Watson Institute at Brown University
Africa Initiative

Meghan Healy-Clancy ─ Women and Popular Politics in 20th Century South Africa

Monday, March 9, 2020

12:00pm – 1:00pm

McKinney Conference Room, Third Floor, 111 Thayer Street

In support of our community's continued health, if you are not feeling well for any reason, please consider staying home rather than attending the event. For up-to-date information, including campus travel restrictions, please visit the University’s COVID-19 Updates website

This presentation examines the history and historiography of women’s engagement in popular politics in twentieth-century South Africa. Over the first half of the century, women’s combination of marginality from male-dominated politics and centrality to social life made women critical to a range of grassroots movements.
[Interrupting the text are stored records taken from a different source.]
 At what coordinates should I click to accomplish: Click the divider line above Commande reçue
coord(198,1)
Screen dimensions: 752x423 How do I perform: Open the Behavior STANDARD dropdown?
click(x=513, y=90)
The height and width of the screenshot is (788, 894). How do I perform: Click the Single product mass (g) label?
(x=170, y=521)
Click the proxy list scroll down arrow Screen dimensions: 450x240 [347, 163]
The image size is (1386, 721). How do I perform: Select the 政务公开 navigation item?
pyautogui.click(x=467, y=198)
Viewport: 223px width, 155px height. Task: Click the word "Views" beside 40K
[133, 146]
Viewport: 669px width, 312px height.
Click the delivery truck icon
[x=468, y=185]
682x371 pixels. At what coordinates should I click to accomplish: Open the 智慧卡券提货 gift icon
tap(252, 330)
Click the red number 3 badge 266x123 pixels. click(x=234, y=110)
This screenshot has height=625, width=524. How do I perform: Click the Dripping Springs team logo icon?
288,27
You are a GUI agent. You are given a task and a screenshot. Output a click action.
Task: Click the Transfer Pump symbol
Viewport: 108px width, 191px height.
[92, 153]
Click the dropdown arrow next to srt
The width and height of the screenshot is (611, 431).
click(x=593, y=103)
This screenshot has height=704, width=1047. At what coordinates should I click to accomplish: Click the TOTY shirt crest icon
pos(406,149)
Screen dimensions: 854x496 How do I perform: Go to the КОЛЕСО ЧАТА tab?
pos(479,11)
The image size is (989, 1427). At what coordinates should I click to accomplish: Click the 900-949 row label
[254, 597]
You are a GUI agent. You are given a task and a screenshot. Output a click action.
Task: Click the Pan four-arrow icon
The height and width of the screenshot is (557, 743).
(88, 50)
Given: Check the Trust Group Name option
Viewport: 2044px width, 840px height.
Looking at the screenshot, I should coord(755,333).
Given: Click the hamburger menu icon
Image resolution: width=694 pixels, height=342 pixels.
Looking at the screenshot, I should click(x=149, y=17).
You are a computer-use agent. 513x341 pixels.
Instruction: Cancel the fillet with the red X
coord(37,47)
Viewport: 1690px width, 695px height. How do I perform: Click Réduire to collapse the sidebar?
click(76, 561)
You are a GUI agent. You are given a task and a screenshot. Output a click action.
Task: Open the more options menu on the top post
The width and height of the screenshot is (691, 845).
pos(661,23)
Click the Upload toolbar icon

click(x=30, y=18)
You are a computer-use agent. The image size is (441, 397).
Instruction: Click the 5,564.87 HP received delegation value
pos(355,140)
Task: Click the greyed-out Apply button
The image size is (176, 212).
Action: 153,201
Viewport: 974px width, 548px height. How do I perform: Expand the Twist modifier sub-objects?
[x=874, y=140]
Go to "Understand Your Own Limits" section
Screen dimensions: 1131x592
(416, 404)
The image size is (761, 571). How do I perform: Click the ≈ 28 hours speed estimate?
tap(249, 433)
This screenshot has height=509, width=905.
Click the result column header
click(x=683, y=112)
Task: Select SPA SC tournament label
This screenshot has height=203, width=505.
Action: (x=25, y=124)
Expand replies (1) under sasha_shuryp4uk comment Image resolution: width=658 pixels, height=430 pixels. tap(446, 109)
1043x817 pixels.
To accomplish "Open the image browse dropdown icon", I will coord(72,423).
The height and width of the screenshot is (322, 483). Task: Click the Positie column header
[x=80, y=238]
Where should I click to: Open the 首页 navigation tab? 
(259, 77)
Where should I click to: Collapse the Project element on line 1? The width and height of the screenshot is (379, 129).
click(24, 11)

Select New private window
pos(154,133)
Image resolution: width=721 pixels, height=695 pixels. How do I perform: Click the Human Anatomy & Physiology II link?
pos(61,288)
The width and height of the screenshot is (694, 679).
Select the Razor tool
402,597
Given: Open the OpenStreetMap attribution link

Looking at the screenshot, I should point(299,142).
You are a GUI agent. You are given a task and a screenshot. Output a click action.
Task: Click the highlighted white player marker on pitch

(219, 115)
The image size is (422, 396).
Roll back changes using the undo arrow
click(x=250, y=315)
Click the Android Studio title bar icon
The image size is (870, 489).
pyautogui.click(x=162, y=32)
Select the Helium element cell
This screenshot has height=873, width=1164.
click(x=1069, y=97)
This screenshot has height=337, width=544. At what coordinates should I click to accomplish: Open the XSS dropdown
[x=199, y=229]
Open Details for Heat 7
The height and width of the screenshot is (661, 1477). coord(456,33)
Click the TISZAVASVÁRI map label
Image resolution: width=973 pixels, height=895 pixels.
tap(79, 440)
Feminist scholars have demonstrated how contending visions of nationalism aimed at transforming the state through not only moments of protest, but also everyday transformations of social institutions. Women became central to both apartheid state-building and anti-apartheid politics, often by organizing in ways that shared much with older forms of organization: most strikingly, they continued to mobilize as mothers. While women’s grassroots activism enabled the survival of the anti-apartheid movement, an entrenched history of male leadership worked to women’s disadvantage in the democratic transition.

Africa Speaker Series

Meghan Healy-Clancy is a social historian of modern southern Africa. At BSU, she teaches sub-Saharan African history from the medieval period through the recent past, and world history since 1500. She has published extensively on gender, culture, and politics in South Africa, and is the author of A World of Their Own: A History of South African Women’s Education (Reconsiderations in Southern African History Series, University of Virginia Press, 2014). Her research on women in the anti-apartheid movement has been recognized with the 2017 Catharine Stimpson Prize for Outstanding Feminist Scholarship from Signs: Journal of Women in Culture and Society (University of Chicago Press). She holds a PhD in African Studies (2011) and an MA in History (2007) from Harvard University, and a BA in History from the University of Chicago (2005).